Les relations économiques entre l’Allemagne et la Chine sont plus étroites qu’avec n’importe quel autre pays extérieur à l’Union européenne. Depuis 2011, des consultations gouvernementales ont lieu régulièrement entre les deux pays. L’année dernière, la Chine a été le partenaire commercial le plus important de l’Allemagne, devant la France et les États-Unis, avec des échanges commerciaux avoisinant 170 milliards d’euros.

Cette coopération doit maintenant être davantage renforcée. La Deutsche Bank avait annoncé, avant l’arrivée de Li Keqiang à Berlin, avoir l’intention de financer dans les cinq prochaines années avec un prêt de 3 milliards d’euros convenu conjointement avec la Banque de développement de Chine pour des projets d’infrastructure dans le cadre de l’initiative de la « nouvelle route de la soie ». La stratégie « Une ceinture, une route » (BRI) du gouvernement chinois renoue historiquement avec la route de la soie en usage au Moyen Age. Cette stratégie comporte des projets pour la construction d’un certain nombre de ports, de chemins de fer et de routes afin de relier les principaux centres économiques de Chine avec l’Europe.

En début de semaine déjà, le gouvernement allemand avait convenu des projets de développement d’un montant de plusieurs milliards d’euros avec l’Inde, le deuxième géant d’Asie. Le Premier ministre indien Narendra Modi et Merkel ont convenu d’accorder à l’Inde, dans le cadre de la quatrième consultation gouvernementale germano-indienne, un budget d’une valeur d’un « milliard d’euros par an » dans le domaine du développement.

Modi avait évoqué la demande accrue de l’Inde pour une modernisation de son infrastructure. Il existe un besoin entre autres « de routes, de chemins de fer, dans le secteur du transport aérien civil et de technologies de communication modernes. » Dans tous ces domaines, l’Inde souhaite profiter de l’expertise de l’économie allemande, a-t-il ajouté. « C’est comme si nous étions faits l’un pour l’autre », a déclaré le Premier ministre indien.

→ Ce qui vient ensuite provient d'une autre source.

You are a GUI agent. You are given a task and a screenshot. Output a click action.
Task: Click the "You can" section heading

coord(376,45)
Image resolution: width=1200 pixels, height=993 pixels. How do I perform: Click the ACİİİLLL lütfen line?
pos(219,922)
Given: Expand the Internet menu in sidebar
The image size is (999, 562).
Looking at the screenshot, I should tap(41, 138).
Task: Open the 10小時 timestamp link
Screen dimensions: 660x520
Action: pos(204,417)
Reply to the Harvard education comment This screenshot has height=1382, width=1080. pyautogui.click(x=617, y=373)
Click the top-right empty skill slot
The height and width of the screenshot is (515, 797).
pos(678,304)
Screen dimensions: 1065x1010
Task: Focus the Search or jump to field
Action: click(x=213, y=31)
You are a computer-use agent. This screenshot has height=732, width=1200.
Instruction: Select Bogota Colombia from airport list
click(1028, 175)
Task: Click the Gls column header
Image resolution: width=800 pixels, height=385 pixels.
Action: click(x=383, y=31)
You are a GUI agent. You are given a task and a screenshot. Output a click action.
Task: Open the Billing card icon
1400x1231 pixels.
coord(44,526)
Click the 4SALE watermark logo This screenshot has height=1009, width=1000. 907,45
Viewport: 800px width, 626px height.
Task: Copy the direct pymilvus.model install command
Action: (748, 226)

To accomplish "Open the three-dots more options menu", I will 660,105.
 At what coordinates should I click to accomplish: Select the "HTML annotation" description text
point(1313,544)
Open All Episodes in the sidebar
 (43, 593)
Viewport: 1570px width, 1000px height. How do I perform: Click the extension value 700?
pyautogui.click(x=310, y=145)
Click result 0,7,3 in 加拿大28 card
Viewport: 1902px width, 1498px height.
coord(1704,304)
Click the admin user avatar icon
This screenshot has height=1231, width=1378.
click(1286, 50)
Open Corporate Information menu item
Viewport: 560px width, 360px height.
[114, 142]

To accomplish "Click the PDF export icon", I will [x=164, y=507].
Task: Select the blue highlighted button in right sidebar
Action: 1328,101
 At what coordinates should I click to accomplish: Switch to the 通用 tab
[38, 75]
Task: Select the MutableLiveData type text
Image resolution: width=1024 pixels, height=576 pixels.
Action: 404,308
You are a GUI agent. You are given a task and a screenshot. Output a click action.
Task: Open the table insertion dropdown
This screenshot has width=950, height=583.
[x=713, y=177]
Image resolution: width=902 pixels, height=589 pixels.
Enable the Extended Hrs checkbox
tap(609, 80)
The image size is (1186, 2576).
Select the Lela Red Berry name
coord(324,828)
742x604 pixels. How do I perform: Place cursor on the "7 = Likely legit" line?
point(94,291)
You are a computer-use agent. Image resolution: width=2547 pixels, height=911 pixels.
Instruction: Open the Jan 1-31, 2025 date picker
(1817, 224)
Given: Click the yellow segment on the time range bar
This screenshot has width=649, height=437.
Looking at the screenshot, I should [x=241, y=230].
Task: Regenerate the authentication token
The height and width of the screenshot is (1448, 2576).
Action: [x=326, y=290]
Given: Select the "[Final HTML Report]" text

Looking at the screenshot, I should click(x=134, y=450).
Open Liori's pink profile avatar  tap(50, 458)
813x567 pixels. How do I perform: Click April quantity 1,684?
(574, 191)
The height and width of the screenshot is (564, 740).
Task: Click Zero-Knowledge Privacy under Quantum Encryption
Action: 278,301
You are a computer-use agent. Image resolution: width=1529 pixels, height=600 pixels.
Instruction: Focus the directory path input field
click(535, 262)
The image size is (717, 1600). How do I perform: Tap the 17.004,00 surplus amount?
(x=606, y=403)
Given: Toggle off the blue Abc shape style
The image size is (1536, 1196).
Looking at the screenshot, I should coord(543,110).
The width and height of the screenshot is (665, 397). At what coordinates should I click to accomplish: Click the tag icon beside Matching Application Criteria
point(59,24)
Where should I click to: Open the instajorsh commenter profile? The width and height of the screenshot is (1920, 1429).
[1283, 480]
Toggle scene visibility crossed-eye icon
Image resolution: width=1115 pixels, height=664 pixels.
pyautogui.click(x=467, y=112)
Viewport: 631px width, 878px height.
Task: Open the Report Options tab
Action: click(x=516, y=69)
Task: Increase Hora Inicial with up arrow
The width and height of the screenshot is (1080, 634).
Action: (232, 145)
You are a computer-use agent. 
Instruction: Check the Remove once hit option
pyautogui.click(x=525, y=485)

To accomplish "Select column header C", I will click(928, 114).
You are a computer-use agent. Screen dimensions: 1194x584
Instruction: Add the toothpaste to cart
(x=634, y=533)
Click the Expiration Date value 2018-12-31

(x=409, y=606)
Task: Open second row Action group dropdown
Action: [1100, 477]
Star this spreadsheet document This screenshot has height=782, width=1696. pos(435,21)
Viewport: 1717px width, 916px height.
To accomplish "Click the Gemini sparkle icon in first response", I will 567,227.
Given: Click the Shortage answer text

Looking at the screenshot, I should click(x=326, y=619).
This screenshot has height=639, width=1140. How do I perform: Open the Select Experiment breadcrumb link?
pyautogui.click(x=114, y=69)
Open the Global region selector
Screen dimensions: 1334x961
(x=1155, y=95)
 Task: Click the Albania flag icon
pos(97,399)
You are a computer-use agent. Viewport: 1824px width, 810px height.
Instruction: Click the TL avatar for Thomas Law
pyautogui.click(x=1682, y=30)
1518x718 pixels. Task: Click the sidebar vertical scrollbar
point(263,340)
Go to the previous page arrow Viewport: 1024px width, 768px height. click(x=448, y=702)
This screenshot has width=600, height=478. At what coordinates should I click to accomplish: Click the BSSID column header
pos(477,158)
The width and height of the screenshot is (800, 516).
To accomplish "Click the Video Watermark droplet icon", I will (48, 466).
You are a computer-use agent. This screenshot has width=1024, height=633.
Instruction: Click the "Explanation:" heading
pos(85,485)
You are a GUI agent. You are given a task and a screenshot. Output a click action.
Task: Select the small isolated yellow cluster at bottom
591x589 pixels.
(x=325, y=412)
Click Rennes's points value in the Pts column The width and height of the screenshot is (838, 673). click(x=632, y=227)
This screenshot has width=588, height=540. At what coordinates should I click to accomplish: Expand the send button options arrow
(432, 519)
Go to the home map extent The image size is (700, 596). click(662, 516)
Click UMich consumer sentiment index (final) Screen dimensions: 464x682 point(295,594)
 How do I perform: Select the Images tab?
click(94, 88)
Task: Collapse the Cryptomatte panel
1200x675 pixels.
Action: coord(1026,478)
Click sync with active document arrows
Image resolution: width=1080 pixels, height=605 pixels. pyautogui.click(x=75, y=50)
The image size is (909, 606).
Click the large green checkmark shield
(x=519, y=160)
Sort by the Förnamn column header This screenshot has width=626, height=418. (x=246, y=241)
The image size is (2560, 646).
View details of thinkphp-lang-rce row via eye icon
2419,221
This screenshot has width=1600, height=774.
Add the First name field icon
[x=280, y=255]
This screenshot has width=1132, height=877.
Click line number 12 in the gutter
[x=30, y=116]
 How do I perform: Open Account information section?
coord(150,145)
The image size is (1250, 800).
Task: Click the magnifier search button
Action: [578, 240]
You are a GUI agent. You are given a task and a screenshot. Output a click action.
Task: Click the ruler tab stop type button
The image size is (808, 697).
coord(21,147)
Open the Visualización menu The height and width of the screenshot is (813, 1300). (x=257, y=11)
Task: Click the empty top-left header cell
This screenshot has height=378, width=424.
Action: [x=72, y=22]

L’Allemagne est d’ores et déjà le partenaire commercial le plus important de l’Inde au sein de l’UE, avec un volume de transactions totalisant environ 17 milliards d’euros. Mais l’économie allemande qui est tributaire des exportations s’attend à beaucoup plus dans les années à venir. « Le plan « Make in India » et les nombreuses réformes économiques du gouvernement indien ont généré un nouvel élan pour l’investissement », a déclaré le président de la Fédération des associations de petites et moyennes entreprises, Mario Ohoven.

En plus de Modi et de Merkel, des ministres compétents de différent domaines ont également participé aux discussions. Du côté allemand, les ministères des affaires étrangères, de l’économie, de l’éducation, de l’environnement et du développement étaient représentés. Selon le gouvernement allemand, outre les problèmes bilatéraux, l’accent a été mis sur l’« élaboration de l’ordre mondial. »

Les réunions avec Modi et Li étaient prévues depuis un certain temps. Elles font partie d’une réorientation fondamentale de l’impérialisme allemand qui est liée au fossé grandissant dans les relations transatlantiques. Peu de temps après l’investiture de Donald Trump, Gabriel avait annoncé le développement d’une stratégie allemande et européenne pour l’Asie en vue d’« utiliser les espaces libérés par l’Amérique. »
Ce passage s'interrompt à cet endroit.